Activity: The answer should hold exactly the lines of the entries below from the one containing "Open the post menu arrow for post No.155606" through the last line, both included.

Exercise data:
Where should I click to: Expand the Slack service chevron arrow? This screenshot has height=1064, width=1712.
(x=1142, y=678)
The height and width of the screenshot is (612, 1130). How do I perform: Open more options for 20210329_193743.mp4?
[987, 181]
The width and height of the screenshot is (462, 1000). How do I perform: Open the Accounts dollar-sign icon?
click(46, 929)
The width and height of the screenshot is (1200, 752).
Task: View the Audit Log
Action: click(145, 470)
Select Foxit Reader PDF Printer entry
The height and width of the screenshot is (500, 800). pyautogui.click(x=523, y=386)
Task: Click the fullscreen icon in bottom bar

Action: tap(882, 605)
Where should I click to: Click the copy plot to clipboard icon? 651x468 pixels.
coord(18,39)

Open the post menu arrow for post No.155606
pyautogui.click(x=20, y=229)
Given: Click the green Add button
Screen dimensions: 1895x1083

Answer space:
Open the post menu arrow for post No.155606
pyautogui.click(x=20, y=229)
Given: Click the green Add button
Screen dimensions: 1895x1083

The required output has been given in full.